The starting point for the Ansible automation project
The starting point at Elering was fairly typical: to create a new VM, one had to go to VSphere, launch a VM and continue from there manually. In other words, automation did not really exist. This started to change when business started to demand more from the IT without adding any more human resources. This essentially made automation a necessity instead of being a luxury. So, they did some research and testing, after which Elering ended up with Ansible. They made this choice in part because whenever an Ansible problem was encountered, they could find an answer easily from the Internet.
The lifecycle of the Ansible automation project
In the early stages of Ansible automation project Elering focused on provisioning. This probably meant one-time creation of virtual machines with known-good configurations. Later they expanded automation to adding DNS entries for VMs, adding disks and other less critical tasks. The infrastructure currently managed by Ansible at Elering is fairly big, about 600 servers. With such a big infrastructure scaling is an issue with Ansible, as we discussed with Elering. At the moment they use Ansible automation primarily for provisioning. When they made big changes they targeted a subset of servers with VMWare tags.
Currently Elering's team enforces that the SSH keys of the VMs are correct at all time. In other words the scope of enforcing configuration management is not yet very wide. For quality assurance Elering uses of Visual Studio for Ansible syntax checking and linting among other things.
Manual configuration results in lots of wasted time
As Elering moved forward in their automation project, they started realizing how much wasted effort manually configuring things can create. Jaan gave one example of a manually created cluster that broke and took a week to debug and fix. The reason for the breakage was simple: a configuration mistake in one of the cluster members. With automation the team can track changes, including tracking who broke what and when: "See, you made this change which broke thing". I can personally add that with automation the time between making a mistake and realizing it is typically short: you realize you problem almost immediately after having made it. In my experience this is not the case with if you manage infrastructure manually.
People were the key to success
The Ansible automation project's success did not owe itself to just automation. The people were the key. Somebody had to take the lead, of course, but the real success grew from the Ansible/system administration team helping other people solve their problems with Ansible automation. That motivated more people to commit themselves to the project. This people factor is very important because a project is likely to fail if it does not scratch and itch for each participant.

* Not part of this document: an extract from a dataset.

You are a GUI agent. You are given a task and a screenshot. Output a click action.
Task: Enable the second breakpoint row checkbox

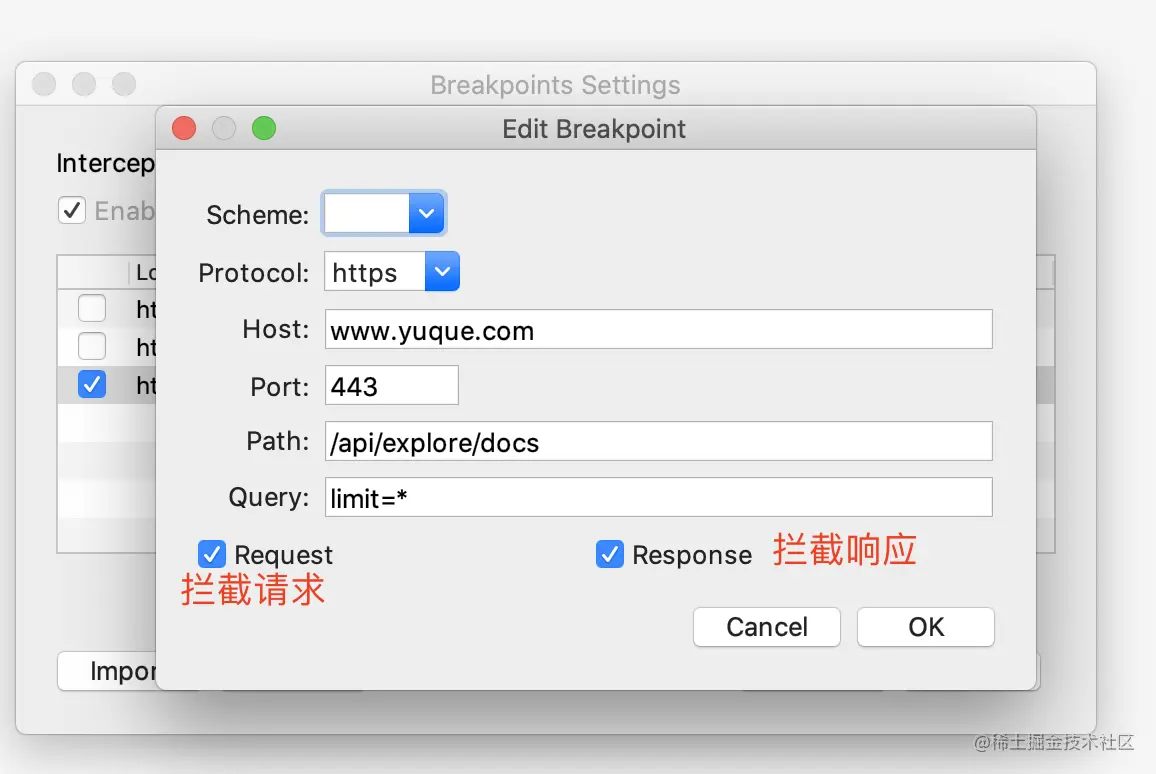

Learning curve and how to overcome it
Another people factor they encountered was the "learning curve". People accustomed to Windows were not particularly keen in learning Unix-y command-line required to use plain Ansible. They solved this problem with Ansible Tower, which allowed the Windows people to just use a GUI to do what they need. Especially at the early stages of a project when the value of automation is not yet clear, demanding them to climb a steep learning curve is probably too much.
The key takeways are:
- Automation does not have to be complete in order to be highly useful. We at Puppeteers always aim for 100% configuration management, life cycle management and quality assurance processes. That said, automation is a process that takes time. Moreover, 100% automation can in many cases be very time consuming with very low return on investment.
- You should always take the people factor into account at all times. People are likely to take part in a project if they feel that they will get something out of it. This is particularly true if you can support people on their automation journey.